为了能适应强化学习的训练, 我们对数据预处理部分进行相关的修改:

将network feature看成state;
将label value看成action;

整个的获取mini-batches的过程如下, 这个是对应DQN, DDQN和actor-critic算法. Policy gradient会有所不同. 这一篇我们暂时只讲DDQN算法.

A mini-batch will be a subset of samples drawn at random from the dataset. (一个mini-batch是对整个dataset的随机抽样)
Each training pass is done with a different mini-batch that is updated by random sampling from the dataset.
In this case, a mini-batch is formed by n+1 random samples of the dataset.
Each training iteration of the algorithm will process all the samples of a mini-batch, and for each iteration a new mini-batch is built following the process shown in the above figure.
The model was trained for 10 epochs, where an epoch is a number of iterations enough to cover the complete dataset. (我们简单概括一下就是, 每一个iteration算法会处理一个mini-batch, 每一个iteration都会生成一个新的mini-batch. 一个epoch是由多个iteration组成的, 且一个epoch会整个dataset里的数据都过一遍. 对应到RL中, 一次iteration相当于是一次模拟, 最后是done, 一个epoch是进行了都次的模拟.)

模型细节介绍

在原文中使用了4中强化学习的模型, 并对这四种模型进行了一一介绍. 我们这里就先着重介绍DDQN和A2C的部分. 其中DDQN也是在实验中获得最好效果的模型. 可以学习一下这里是如何描述模型的, 把数据在模型中的流向绘制的非常清楚.

首先模型DDQN的总体结构如下所示.

对于上面的结构, 我们进行详细的说明:

简单描述一下上面结构的流程, 首先根据data, Q current function返回状态s下不同action的Q值, 再在Policy中根据Q值选择此时的最好的action. 于是此时有了Q(s,a). 同样, 我们对于状态s+1也是计算不同action的Q值, 计算出Q(s+1, a+1), 接着计算loss. (描述的有点简单, 这个就是和DDQN完全一样的, 结合DDQN算法看就能看懂)
A neural network (NN) is used as a function approximator for the Q Target and Q Current function. We have used a simple NN of 3-layers, with ReLU activation for all layers, including the last one to ensure a positive Q-value. (说明Q function使用的网络结构)
关于reward函数的介绍, The reward is a 1/0 reward associated, respectively, to a correct/incorrect prediction. 当我们预测的action和实际的label相同reward就是1, 预测错误reward就是0.
这里介绍关于discount factor的选择, 在这里我们要将discout factor设置的比较小. The best performance was obtained by applying a small value for the discount factor (λ). Small values of λ give more importance to learning the current reward, regardless of the succession of future rewards. This makes sense, considering that (1) the next state is uncorrelated with the present state, and (2) we are actually implementing a classifier disguised as a DRL algorithm, being the real goal to make a correct prediction for the current state (current reward).
最后当模型训练结束之后, 我们可以使用Q function来进行预测. 输入一个state, 选择返回Q值大的那个action, 也就是最后的预测结果. For a particular state, the Q function will provide a Q-value for each of the possible actions for that state. The predicted action is the one that maximizes the Q-value (no ε-greedy applied for prediction).
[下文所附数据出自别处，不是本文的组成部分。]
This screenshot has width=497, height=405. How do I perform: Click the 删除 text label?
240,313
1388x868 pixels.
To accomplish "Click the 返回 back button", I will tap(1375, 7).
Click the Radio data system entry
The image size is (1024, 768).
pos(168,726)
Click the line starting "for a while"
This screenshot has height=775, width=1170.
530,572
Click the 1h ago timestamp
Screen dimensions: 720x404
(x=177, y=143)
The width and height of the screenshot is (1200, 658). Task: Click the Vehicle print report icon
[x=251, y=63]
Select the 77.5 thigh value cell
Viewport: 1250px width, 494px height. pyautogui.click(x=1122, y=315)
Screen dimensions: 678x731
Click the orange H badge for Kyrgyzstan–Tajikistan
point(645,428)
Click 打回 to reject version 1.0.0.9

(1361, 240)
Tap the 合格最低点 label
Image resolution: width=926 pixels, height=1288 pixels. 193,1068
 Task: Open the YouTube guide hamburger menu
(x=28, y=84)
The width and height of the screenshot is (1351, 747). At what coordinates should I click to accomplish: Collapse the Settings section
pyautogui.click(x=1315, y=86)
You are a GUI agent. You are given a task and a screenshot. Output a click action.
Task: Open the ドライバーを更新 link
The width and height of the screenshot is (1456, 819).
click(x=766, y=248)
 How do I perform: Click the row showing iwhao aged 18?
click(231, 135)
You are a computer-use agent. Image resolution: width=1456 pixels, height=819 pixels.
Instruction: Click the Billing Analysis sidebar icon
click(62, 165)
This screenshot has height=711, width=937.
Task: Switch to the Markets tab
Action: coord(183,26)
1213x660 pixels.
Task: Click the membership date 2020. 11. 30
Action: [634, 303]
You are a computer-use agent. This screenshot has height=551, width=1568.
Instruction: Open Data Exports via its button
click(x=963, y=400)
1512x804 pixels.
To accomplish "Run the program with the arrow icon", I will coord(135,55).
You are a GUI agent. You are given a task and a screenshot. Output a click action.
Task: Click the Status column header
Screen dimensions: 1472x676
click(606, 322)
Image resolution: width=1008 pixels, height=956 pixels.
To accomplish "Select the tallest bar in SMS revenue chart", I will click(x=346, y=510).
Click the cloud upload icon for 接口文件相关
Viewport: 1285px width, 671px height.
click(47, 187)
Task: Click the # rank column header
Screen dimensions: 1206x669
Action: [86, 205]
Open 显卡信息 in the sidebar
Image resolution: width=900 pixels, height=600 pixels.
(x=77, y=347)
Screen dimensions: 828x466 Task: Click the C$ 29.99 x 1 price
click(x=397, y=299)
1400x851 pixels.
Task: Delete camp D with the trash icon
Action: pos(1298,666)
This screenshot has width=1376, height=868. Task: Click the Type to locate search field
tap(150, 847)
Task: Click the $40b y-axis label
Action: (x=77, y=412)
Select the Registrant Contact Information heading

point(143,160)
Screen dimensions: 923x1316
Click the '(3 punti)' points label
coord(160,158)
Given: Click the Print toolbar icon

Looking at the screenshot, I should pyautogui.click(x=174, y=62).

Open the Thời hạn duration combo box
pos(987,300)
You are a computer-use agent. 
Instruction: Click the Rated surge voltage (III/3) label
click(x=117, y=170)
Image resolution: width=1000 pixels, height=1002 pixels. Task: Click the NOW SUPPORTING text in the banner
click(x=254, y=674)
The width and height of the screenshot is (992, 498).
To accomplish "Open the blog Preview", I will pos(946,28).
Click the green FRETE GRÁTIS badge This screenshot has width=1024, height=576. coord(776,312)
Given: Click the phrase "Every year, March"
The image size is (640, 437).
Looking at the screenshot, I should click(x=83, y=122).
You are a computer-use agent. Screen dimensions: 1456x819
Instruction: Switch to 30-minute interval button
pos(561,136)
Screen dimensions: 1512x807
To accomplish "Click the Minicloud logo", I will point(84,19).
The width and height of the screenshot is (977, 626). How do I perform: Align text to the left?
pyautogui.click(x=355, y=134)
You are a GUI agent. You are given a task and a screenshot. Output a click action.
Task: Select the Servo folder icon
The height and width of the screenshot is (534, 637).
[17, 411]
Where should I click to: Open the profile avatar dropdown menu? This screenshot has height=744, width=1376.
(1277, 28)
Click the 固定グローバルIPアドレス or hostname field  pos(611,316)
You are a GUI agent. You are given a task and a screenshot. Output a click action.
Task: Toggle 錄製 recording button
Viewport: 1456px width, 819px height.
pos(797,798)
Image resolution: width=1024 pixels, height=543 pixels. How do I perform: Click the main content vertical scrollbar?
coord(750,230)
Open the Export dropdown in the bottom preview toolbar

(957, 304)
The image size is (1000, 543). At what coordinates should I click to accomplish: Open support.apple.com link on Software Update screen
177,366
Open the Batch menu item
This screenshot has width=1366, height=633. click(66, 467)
下面是模型Actor-Critic模型的介绍, 下面是总体的结构图, 具体的训练细节就是和Actor-Critic是一样的.

这里需要说明一下, 在预测的时候, 我们就选择概率最大的action即可, 不需要进行sampling. (For prediction, in a similar way to the policy gradient model, we use the NN that implements the policy function, simply by selecting the action with the highest probability (without sampling).)

结果介绍

实验结果介绍部分是按数据集进行划分, 每个里面有三类实验:

NSL-KDD数据集
- 强化学习模型与其他模型的比较;
- 强化学习模型中取不同的discount factor对结果的影响;
- 强化学习模型与其他模型在训练时间上的比较;
AWID数据集
- 强化学习模型与其他模型的比较;
- 强化学习模型中取不同的discount factor对结果的影响;
- 强化学习模型与其他模型在训练时间上的比较;

首先是对NSL-KDD数据集, 强化学习模型与其他模型的比较(这个图片比较大, 原图可以查看原始论文). 其中关于传统模型的结果来自Lopez-Martin et al. (2019). (The main results for alternative ML models have been obtained from Lopez-Martin et al. (2019) where the NSL-KDD dataset was applied to several ML models in order to score them.)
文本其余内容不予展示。